土手のシーンは、普段はあまり気にしていませんでしたが、いつだったか夕やけをバックに、寅次郎とさくらが話しているシーンを見た時、山田洋次監督はきっと「土手を歩く」というのが、何かを表現しているんだろうなと思いました。
たとえば、踏切で電車が通って遮断器が上がるまで足元だけを撮るシーンをいろいろな監督が使いますが、あれは「主人公の心境の変化」のサインになってますね。伝統的な手法なんでしょうね。
ただ、それは続けざまに繰り返し複数の『男はつらいよ』を見ないとわからないですね。48作もあると、そのように読み解くテーマは数え切れないほどあります。

>愛染かつら

私は『愛染かつら』というと、新藤恵美と藤巻潤(笑)主題歌の『旅の夜風』は都はるみです。
そのときはどうということなかったのですが、先日、都はるみがマドンナの『男はつらいよ』を久々に見直したので、都はるみ版の『旅の夜風』も聴いてみたくなったのですが、ネットには試聴すらないですね。
美人とは言えないはずの都はるみが、寅次郎を信頼して抱きついたり手を握ったりするシーンが、なぜかドキドキしてしまいます。
倍賞千恵子の歌声はもう以前から素晴らしいとおもっていますが、『太陽ともぐら』というドラマの主題歌を歌っていて、このときの声量もすばらしいのですが、残念ながらこれもネットにはありません。再放送もされないのが残念ですね。
もちろん山田洋次作です。植木等も出ているので興味深かったですね。

>『男はつらいよ』

私も子供の頃は、『男はつらいよ』というとリリーさんが一番だろうとおもったものですが、今は、榊原るみもよかったし、太地喜和子も良かったし、三船敏郎が出たときも良かったし、都はるみも良かったし、趣旨は変わってしまったけど後藤久美子が出てからもいい物語だったと思うし、どれが一番かという順位をつけるのがむずかしいですね。
私の通行人人生で、『男はつらいよ』に出なかったことはまことに悔やまれます。山田洋次監督に手紙でも書いてお願いすればよかったかなと、まあ『武士の一分』での提案を笑って握りつぶされた木村拓哉のように無視されて終わりかもしれませんが。

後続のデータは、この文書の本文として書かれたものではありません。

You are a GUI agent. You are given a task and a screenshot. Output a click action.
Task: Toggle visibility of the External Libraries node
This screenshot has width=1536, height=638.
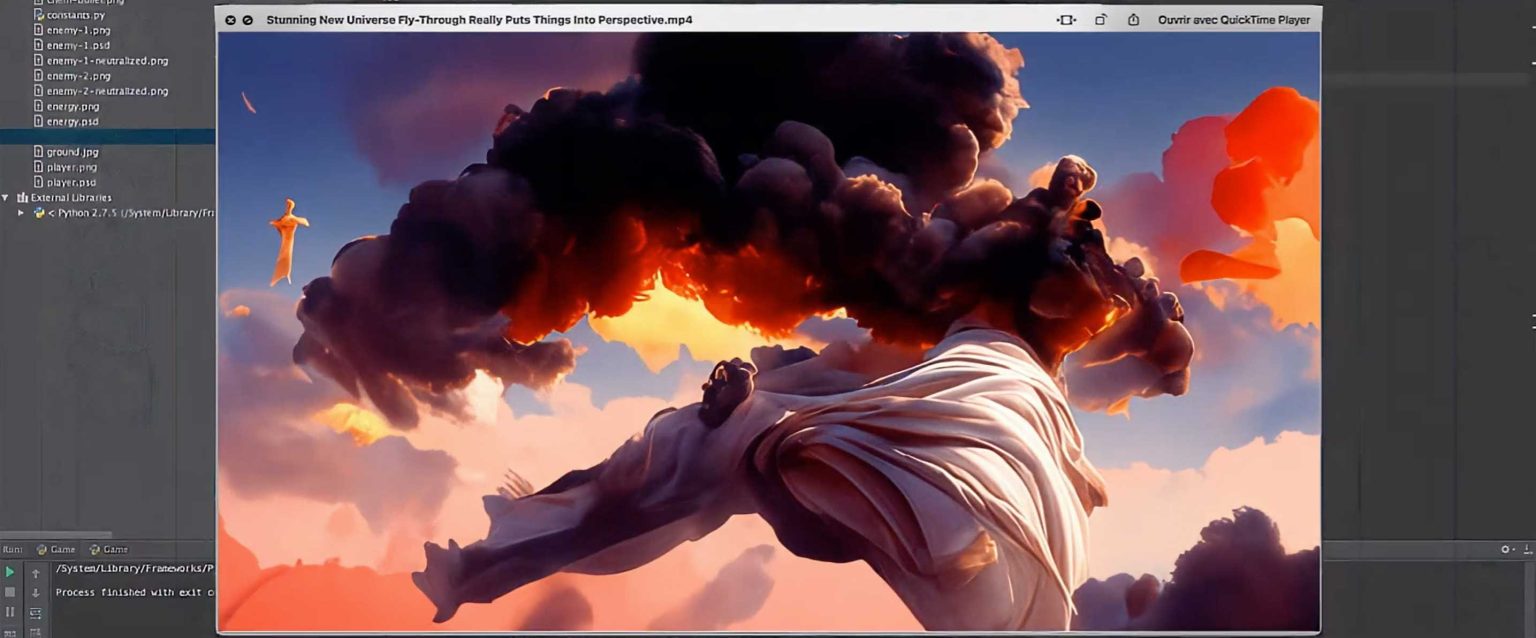(x=7, y=197)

>グループとしては寂しい状況になってきたと記憶しております。

そうですね。志村けんの突出した人気よって、それぞれのキャラクターで5人が頑張っていたグループコントの性質がかわってしまったのと、志村けんは楽器を奏でませんから、バンド・グループの看板を完全に下ろしてしまったことが残念ですね。志村けんが入ったことが悪いわけじゃないんですけどね。あそこで志村けんが入ったことで、『全員集合!!』の寿命が伸びたわけですしね。
by いっぷく (2018-11-01 04:04) 

hana2018

田中絹代と言えば、日本芸能史の中でも数々の伝説的エピソードを持っていて…
記載されている内容…、経験したアメリカ外遊がよほどお気に召したのか、はたまたテンションが上がり過ぎて悪乗りしてしまったのか?
もう一つ有名なエピソードに、寝室で夫婦げんかの最中に彼女「ここで、おしっこをしてやる」と言った。。そちらも強烈で、世間知らずで、芸だけの世界で生きてきた人生の垣間見える一面のように感じられてなりません。
あの通り身体は小さくても、一身で家族みんなの生活を支えて生き抜いた。華やかに見える芸能の世界にかかわらず、悲しい一面が伺えた、切ない人生であったと思いました。